Niedługo zmienimy letnie opony w naszym samochodzie na zimowe. Zaleca się, aby dokonać takiej zmiany w momencie, gdy średnia temperatura spada poniżej 7 stopni Celsjusza. Nie musimy jednak tak długo zwlekać. Robią to wcześniej unikniemy długich kolejek, które zbiorą się pod warsztatami wulkanizacyjnymi.
Po wizycie u wulkanizatora pozostanie nam komplet zimowych opon, które musimy przechować do wiosny. Jeśli robimy to samodzielnie, musimy zwrócić uwagę na to, w jaki sposób będziemy je przechowywać. W przeciwnym wypadku opony mogą stracić swoje właściwości.

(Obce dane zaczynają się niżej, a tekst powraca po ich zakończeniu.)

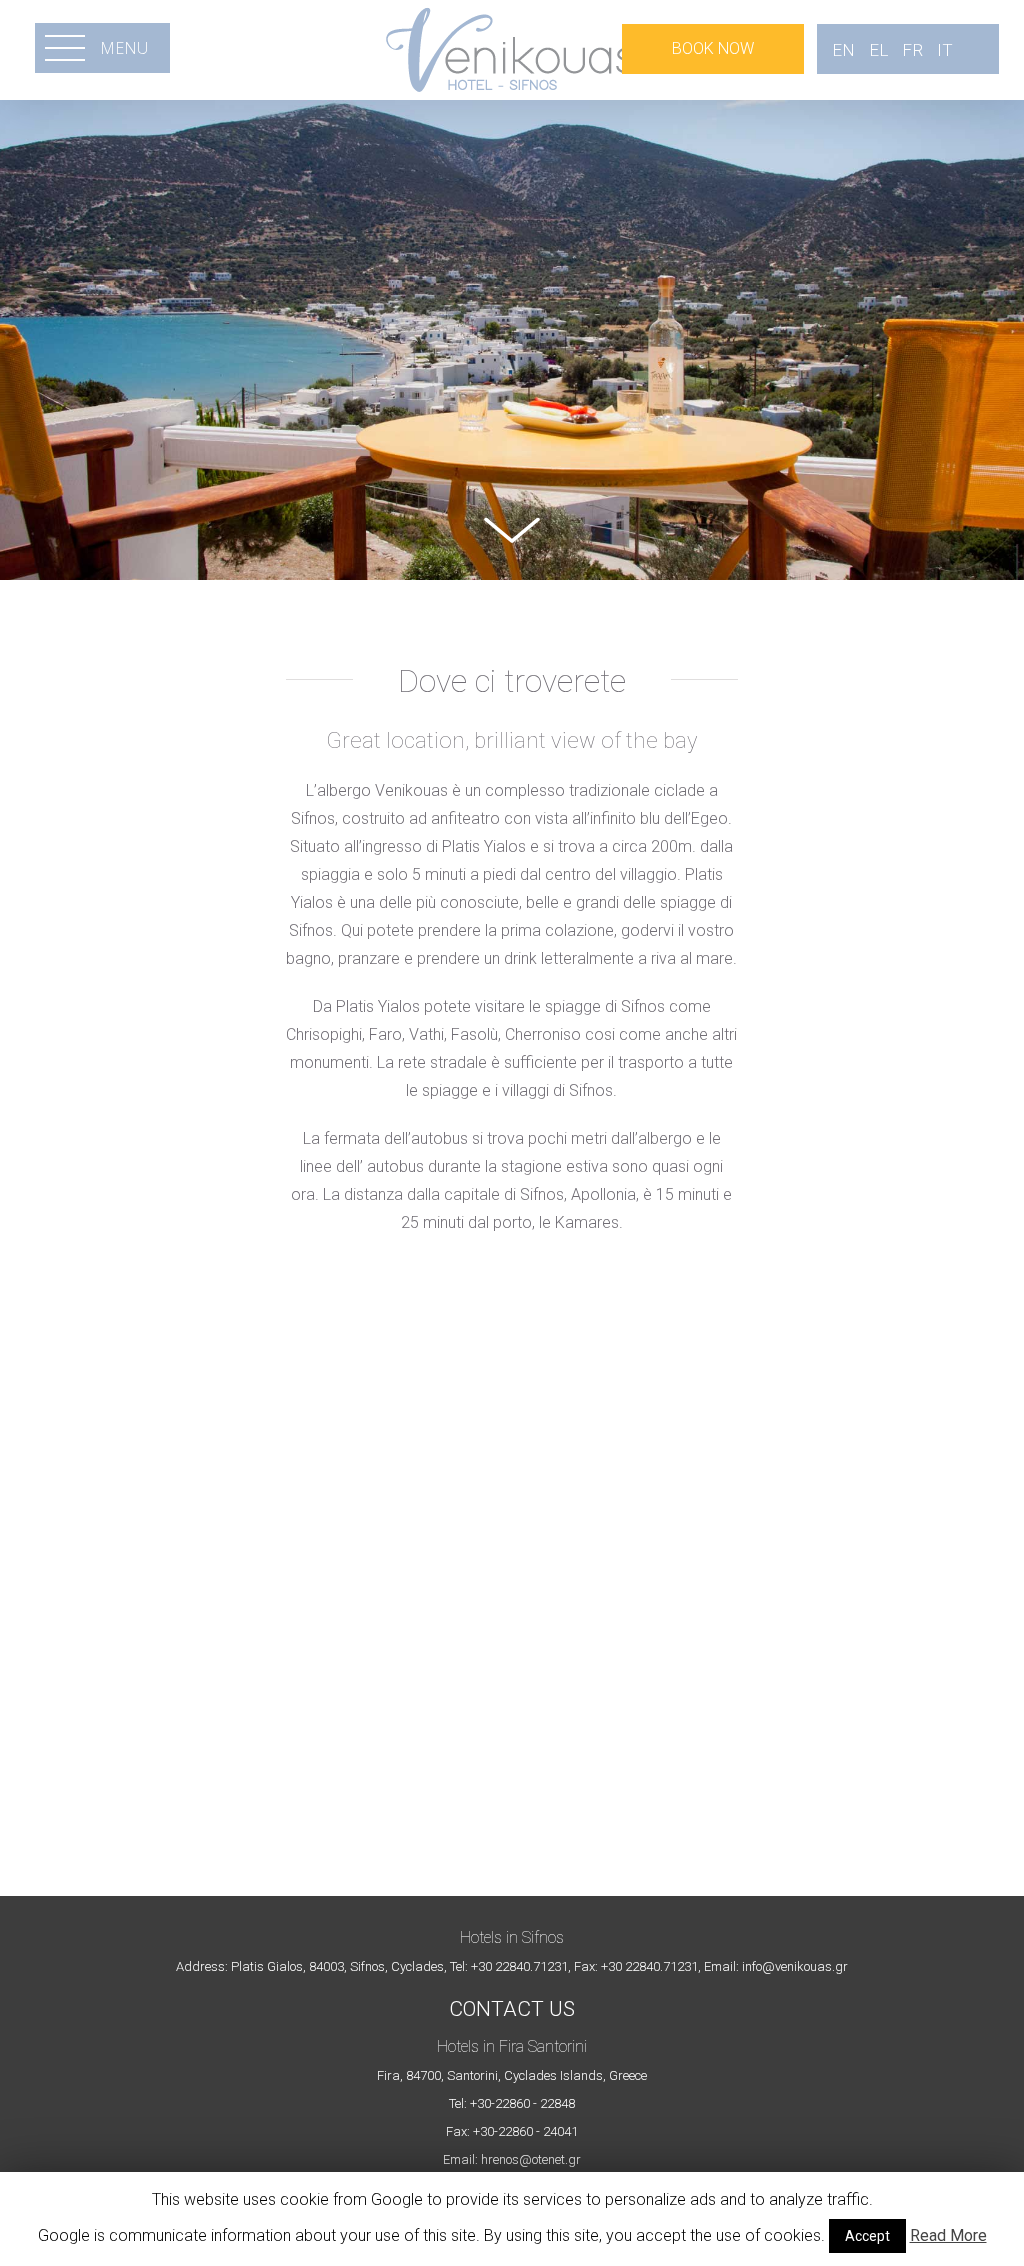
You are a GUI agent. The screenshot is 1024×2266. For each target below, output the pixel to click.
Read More (948, 2235)
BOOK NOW (713, 48)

W inny sposób przechowujemy opony na felgach, a w inny bez felg. Część osób opony zimowe zakłada na felgi metalowe, a letnie na aluminiowe. W ten sposób nie niszczą lepszych felg zimą. Wówczas wystarczy ściągnąć koła i opony na felgach przechowywać w pozycji poziomej. Opony na felgach możemy też powiesić na hakach w naszym garażu.
Opony bez felg przechowujemy w pozycji pionowej. Jeśli ułożymy je jedna na drugiej, wtedy będą się odkształcać. Nie są napompowane i nie posiadają wzmocnienia w postaci felgi. Dlatego ustawiamy je pionowo, a dodatkowo co cztery tygodnie obracamy o 45 stopni. Dzięki temu nie odkształcą się od długiego stania w tej samej pozycji.

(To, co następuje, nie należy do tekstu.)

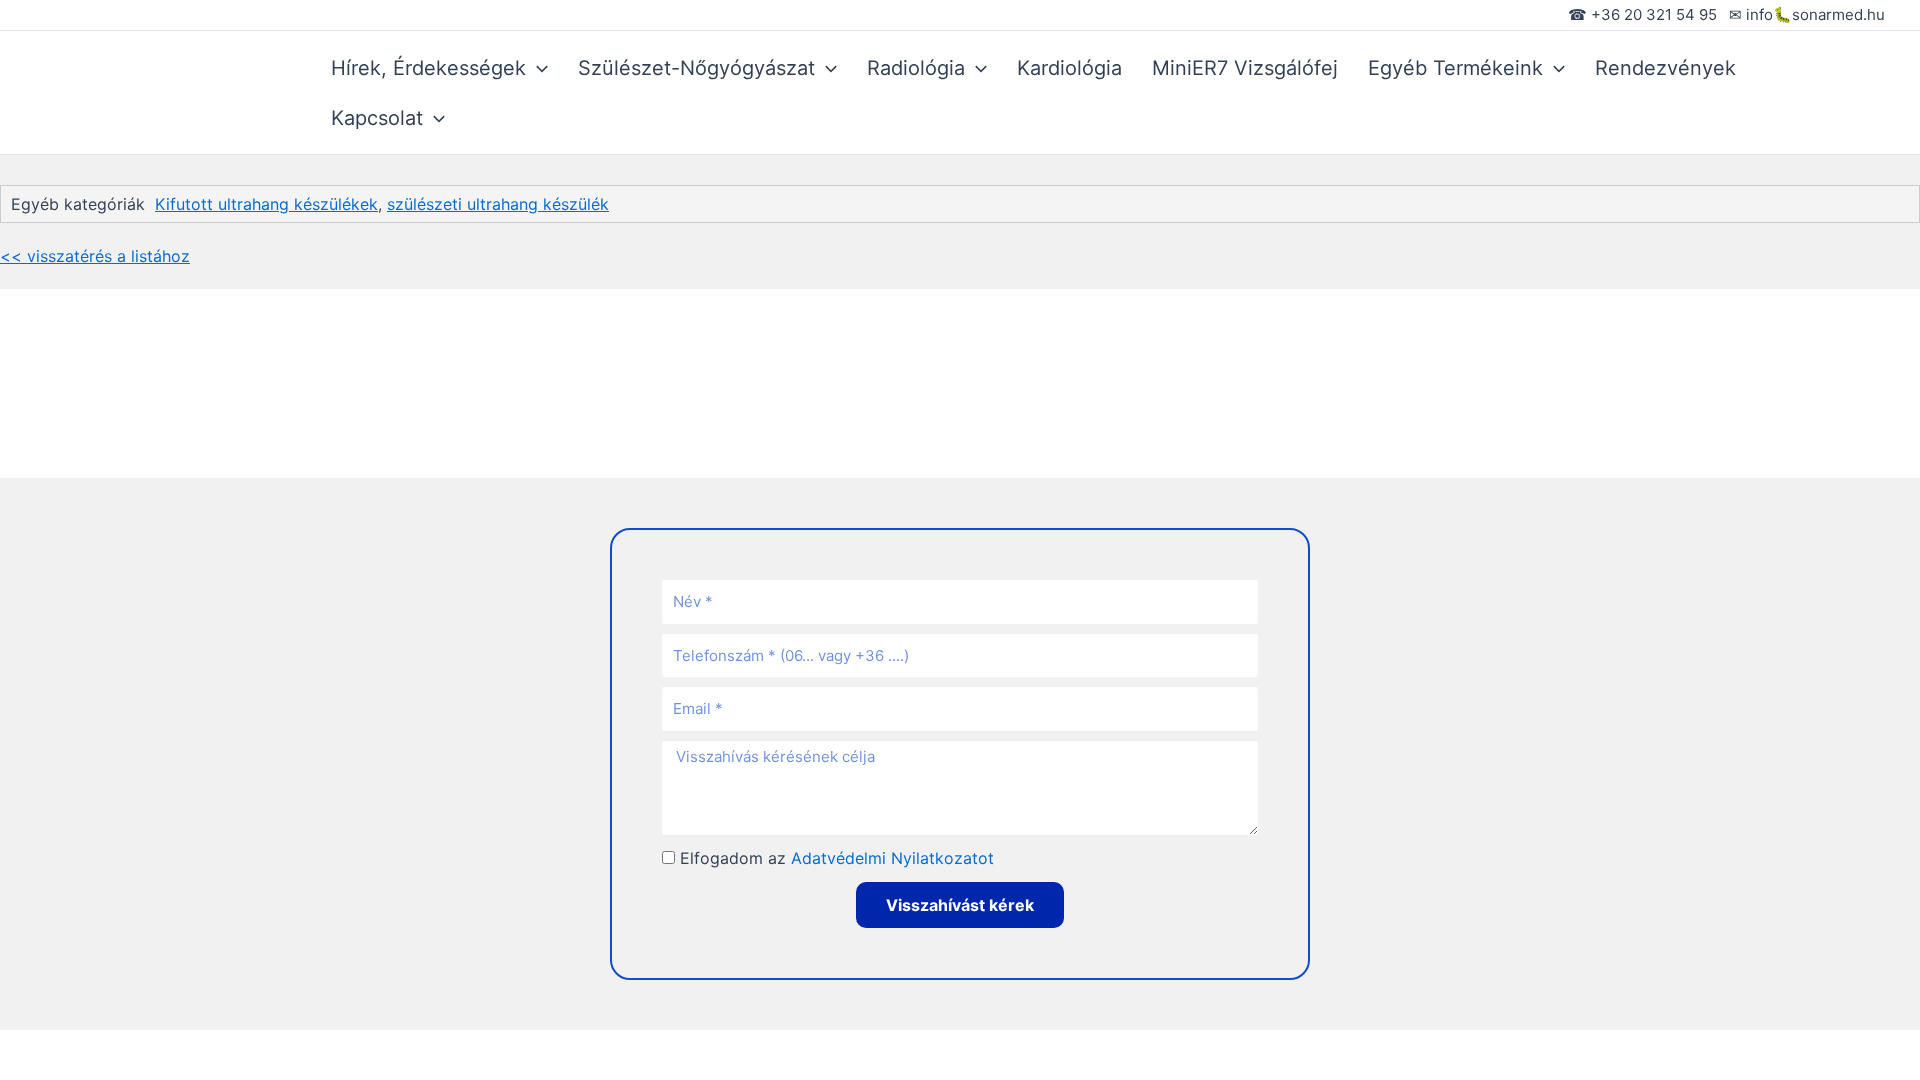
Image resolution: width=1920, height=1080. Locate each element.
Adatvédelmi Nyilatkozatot (892, 858)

Jeśli przechowujemy opony bez felg w pozycji pionowej, to nie powinny one o nic się opierać. Nie mogą zostać wciśnięte między regały w garażu. Potrzebują sporo wolnego miejsca. Wszystkie opony, niezależnie od tego czy mają felgi, czy też nie, trzymamy z dala od źródeł ciepła, chemikaliów i wilgoci.
To sprawia, że przechowywanie opon w domowych warunkach nie jest wcale tak proste, jakby mogło się wydawać. Jeśli jednak chcemy, aby posłużyły nam dłużej i zapewniały odpowiedni poziom bezpieczeństwa, to musimy zrobić to prawidłowo. Stąd też wiele osób decyduje się oddać opony na przechowanie firmom, które się tym zajmują. Tutaj jednak też musimy być ostrożni i korzystać z usług sprawdzonych partnerów.